# Mod Corporation Spain



## Rob Fisher (22/11/22)

The Hoko.E Organic with the matching Proros from Mod Corporation in Spain! Dicodes extreme v3 inside!

Reactions: Winner 6


----------



## Rob Fisher (22/11/22)

Size comparison with a Billet Box!

Reactions: Winner 6


----------



## Silver (22/11/22)

Marvelous @Rob Fisher 
what a beauty
cant believe how small it is
and the Boro faces the side - you can see the juice level easily !

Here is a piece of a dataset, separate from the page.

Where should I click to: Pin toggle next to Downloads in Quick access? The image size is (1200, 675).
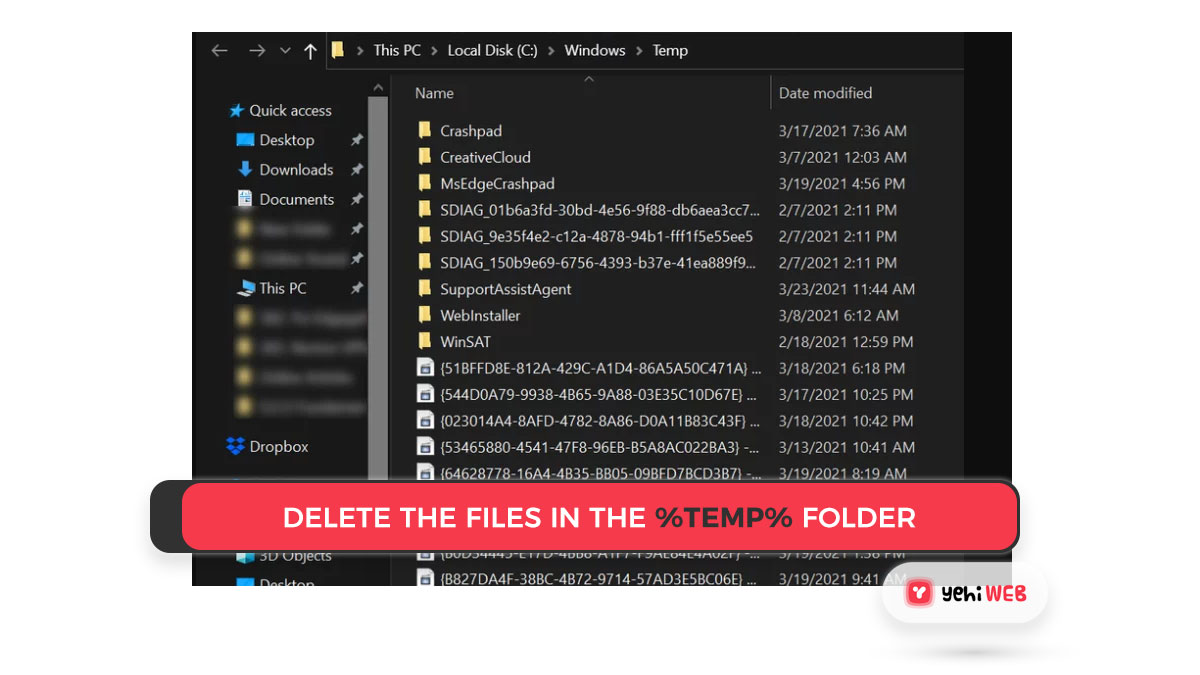[x=357, y=170]
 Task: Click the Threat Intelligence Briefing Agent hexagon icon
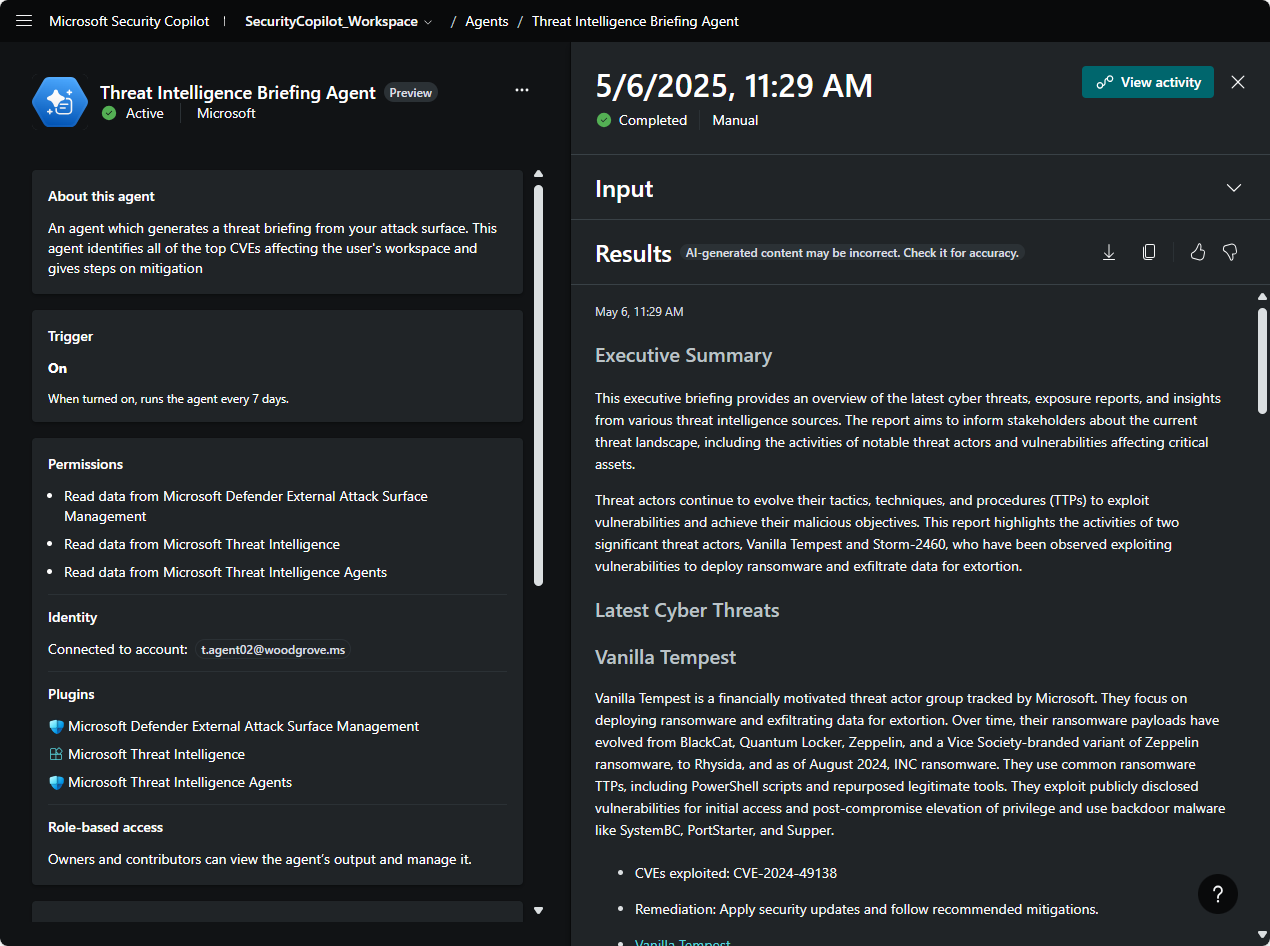59,102
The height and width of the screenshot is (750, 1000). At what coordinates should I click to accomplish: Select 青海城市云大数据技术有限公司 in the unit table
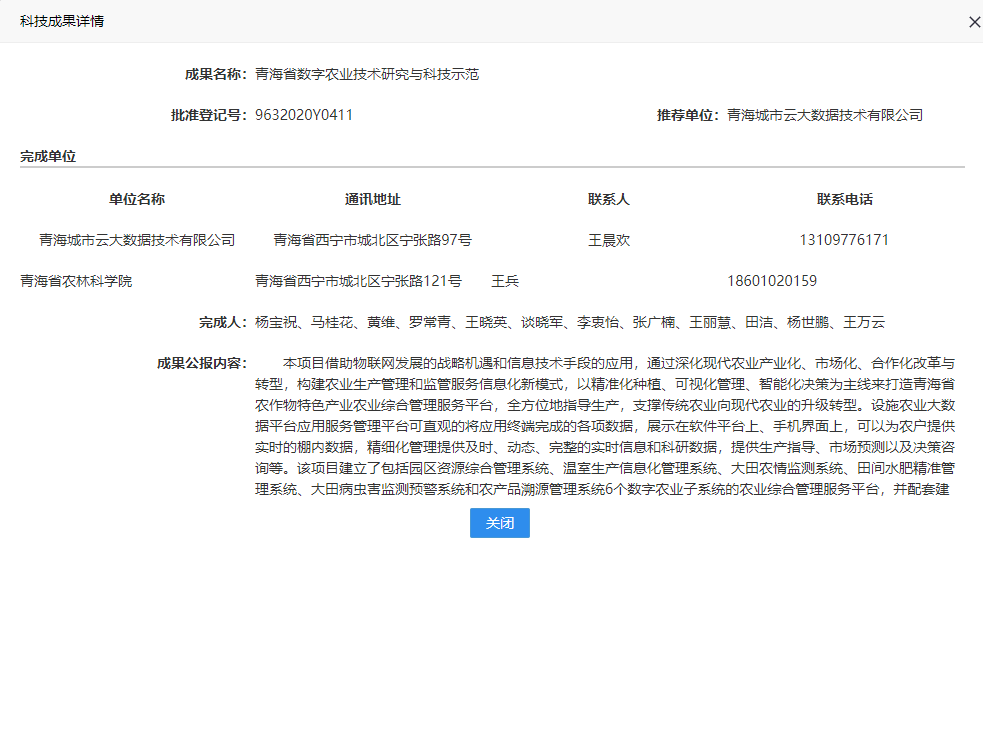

Reactions: Agree 2 | Thanks 1


----------



## Resistance (22/11/22)

Rob Fisher said:


> The Hoko.E Organic with the matching Proros from Mod Corporation in Spain! Dicodes extreme v3 inside!
> View attachment 266119
> View attachment 266120
> View attachment 266121
> ...


This is one unusual looking mod. I like it!

Reactions: Agree 1


----------



## Slamphibian (23/11/22)

Wow this is a seriously impressive mod @Rob Fisher 

Form factor is incredible and the machining on the device looks world class. Congratulations, hope it brings you many incredible years!


----------



## Rob Fisher (23/11/22)

Slamphibian said:


> Wow this is a seriously impressive mod @Rob Fisher
> 
> Form factor is incredible and the machining on the device looks world class. Congratulations, hope it brings you many incredible years!



@Slamphibian it is really awesome! Way more impressive than I expected! So much so that I ordered a Mod from them.

Reactions: Winner 1


----------